Field Type Default Description
app_name str groundworkers MCP server name and application identifier used by GroundcrewServer.

omop_graph

Connects to the OMOP vocabulary database via omop-graph.

Field Type Default Description
db_url str Required. SQLAlchemy connection URL for the OMOP CDM database.
vocab_schema str omop_vocab Schema containing OMOP vocabulary tables. Only letters, digits, and underscores allowed.
emb_model_name str null Default embedding model name used by the EMBEDDING_NEAREST grounding tier in concept_ground.
min_fulltext_overlap float 0.0 Minimum proportion of query tokens that must overlap a full-text hit before concept_ground accepts it.

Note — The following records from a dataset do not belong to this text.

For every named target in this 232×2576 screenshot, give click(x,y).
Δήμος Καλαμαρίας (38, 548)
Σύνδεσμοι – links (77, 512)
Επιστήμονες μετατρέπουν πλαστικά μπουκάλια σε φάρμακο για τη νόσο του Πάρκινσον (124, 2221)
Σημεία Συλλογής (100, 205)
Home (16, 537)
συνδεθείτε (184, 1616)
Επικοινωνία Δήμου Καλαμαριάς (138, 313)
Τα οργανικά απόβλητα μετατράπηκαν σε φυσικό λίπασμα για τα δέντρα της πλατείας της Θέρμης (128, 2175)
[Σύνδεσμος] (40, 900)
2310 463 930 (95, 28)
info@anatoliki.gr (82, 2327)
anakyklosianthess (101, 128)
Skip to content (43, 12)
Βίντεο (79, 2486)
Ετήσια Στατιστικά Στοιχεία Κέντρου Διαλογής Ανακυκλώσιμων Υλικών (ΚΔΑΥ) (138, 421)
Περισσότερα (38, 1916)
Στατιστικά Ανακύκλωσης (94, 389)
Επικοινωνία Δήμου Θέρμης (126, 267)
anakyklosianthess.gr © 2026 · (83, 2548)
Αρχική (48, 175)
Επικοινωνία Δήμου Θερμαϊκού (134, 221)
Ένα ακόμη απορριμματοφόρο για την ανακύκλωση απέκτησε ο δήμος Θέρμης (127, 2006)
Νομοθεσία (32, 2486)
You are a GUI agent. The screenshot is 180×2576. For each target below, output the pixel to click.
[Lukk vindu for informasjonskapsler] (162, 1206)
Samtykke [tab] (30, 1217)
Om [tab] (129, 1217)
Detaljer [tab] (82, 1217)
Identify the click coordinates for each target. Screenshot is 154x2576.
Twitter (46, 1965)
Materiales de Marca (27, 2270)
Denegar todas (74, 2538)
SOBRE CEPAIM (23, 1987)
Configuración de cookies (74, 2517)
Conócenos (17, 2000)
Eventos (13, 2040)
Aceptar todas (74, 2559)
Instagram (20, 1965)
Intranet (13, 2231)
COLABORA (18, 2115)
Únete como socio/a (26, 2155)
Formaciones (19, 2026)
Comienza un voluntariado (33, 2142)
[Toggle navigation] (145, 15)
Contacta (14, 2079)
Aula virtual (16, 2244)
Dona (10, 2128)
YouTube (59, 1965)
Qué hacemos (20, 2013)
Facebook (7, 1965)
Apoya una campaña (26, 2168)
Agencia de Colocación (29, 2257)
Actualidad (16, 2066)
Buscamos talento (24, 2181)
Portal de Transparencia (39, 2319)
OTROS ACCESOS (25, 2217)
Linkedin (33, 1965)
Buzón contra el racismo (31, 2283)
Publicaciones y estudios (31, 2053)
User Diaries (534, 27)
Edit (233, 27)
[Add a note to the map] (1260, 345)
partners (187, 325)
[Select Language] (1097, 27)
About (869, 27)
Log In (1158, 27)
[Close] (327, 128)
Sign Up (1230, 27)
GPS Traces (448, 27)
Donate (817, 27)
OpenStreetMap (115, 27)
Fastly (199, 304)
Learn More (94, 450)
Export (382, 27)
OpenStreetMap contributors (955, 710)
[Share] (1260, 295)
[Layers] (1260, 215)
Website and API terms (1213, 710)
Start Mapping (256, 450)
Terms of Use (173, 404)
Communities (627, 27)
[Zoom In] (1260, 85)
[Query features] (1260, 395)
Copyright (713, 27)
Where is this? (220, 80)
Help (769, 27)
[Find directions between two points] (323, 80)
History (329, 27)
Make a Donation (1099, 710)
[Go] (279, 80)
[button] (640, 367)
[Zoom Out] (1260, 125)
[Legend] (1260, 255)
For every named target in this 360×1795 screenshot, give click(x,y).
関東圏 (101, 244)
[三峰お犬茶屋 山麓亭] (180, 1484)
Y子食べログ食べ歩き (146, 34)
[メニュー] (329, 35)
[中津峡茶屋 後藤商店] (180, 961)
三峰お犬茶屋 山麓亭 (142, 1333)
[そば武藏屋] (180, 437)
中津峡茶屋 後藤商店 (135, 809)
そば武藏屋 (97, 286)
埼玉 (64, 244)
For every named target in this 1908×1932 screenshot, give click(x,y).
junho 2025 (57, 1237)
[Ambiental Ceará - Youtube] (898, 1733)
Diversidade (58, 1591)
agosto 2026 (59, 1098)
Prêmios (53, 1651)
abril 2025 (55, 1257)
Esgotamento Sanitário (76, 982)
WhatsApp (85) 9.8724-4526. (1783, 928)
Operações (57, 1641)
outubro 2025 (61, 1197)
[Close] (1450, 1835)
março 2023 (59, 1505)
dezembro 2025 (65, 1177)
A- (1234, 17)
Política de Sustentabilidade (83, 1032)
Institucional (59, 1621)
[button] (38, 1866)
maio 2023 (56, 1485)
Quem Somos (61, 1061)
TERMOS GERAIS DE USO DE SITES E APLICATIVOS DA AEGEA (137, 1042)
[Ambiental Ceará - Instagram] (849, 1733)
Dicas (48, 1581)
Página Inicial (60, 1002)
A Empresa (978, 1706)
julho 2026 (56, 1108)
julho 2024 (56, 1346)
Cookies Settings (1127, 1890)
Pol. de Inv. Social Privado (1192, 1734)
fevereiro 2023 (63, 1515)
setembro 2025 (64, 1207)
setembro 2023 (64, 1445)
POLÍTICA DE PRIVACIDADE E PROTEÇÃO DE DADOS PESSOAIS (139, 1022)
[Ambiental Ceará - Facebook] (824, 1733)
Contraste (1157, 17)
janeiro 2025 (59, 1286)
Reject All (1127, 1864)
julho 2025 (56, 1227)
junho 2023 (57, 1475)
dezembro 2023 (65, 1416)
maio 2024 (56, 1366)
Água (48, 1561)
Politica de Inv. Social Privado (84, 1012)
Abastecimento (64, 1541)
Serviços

When omop_graph is configured:

  • OmopGraphAdapter is built
  • OmopVocabAdapter is built against the same engine
  • concept, resolver, search, mapping, and system tools become available
  • MappingService becomes available via app.services.mapping

Full-text search is auto-detected

The concept_ground and concept_search_fulltext tools use PostgreSQL tsvector sidecar columns (concept_name_tsvector, concept_synonym_name_tsvector) when they are present. No configuration is required; the adapter inspects the schema on first use.

omop_emb

Configures the embedding index adapter.

Field Type Default Description
enabled bool false Must be true for embedding tools to be registered.
backend_type sqlitevec | pgvector sqlitevec Embedding storage backend.
db_path str null Path to the sqlite-vec database file (required for sqlitevec).
db_url str null SQLAlchemy URL (required for pgvector).
default_model_name str null Model to use when no model_name argument is supplied by the caller.
faiss_cache_dir str null Directory for FAISS index cache files.
api_base str null Embedding API base URL for on-the-fly query encoding.
api_key str null API key for the embedding service when api_base is set.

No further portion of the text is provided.